> _GIVEN TASK_
Extract every line in the records below that contains the string "accomplish", matching case exactly.

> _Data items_

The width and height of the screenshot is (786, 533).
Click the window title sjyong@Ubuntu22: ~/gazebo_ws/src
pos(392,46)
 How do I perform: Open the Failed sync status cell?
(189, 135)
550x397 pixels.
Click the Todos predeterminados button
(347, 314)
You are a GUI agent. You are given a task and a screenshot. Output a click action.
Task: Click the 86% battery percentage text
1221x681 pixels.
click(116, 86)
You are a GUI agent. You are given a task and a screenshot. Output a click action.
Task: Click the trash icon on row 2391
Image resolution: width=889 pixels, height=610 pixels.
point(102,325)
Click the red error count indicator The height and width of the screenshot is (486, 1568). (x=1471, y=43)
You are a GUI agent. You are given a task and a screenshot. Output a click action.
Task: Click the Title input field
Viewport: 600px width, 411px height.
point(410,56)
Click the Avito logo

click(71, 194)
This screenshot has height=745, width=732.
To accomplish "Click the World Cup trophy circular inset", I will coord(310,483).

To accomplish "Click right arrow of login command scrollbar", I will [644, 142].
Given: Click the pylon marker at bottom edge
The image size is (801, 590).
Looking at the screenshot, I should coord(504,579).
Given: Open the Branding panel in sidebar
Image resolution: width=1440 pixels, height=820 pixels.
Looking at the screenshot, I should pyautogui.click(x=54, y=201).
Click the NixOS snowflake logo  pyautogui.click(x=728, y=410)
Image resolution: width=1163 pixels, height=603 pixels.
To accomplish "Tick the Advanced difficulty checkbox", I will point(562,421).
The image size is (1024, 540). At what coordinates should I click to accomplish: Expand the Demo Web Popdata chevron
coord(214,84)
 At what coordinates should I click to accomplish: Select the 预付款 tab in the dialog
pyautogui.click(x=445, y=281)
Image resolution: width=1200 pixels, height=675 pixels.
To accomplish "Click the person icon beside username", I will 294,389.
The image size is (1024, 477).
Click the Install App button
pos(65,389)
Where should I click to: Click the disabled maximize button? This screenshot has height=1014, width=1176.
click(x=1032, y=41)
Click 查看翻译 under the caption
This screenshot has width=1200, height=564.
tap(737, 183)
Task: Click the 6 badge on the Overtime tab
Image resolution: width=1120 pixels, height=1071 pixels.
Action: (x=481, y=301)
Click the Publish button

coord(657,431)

> _CORRECT RESULT_
To accomplish "Click the World Cup trophy circular inset", I will coord(310,483).
To accomplish "Click right arrow of login command scrollbar", I will [644, 142].
To accomplish "Tick the Advanced difficulty checkbox", I will point(562,421).
The image size is (1024, 540). At what coordinates should I click to accomplish: Expand the Demo Web Popdata chevron
 At what coordinates should I click to accomplish: Select the 预付款 tab in the dialog
To accomplish "Click the person icon beside username", I will 294,389.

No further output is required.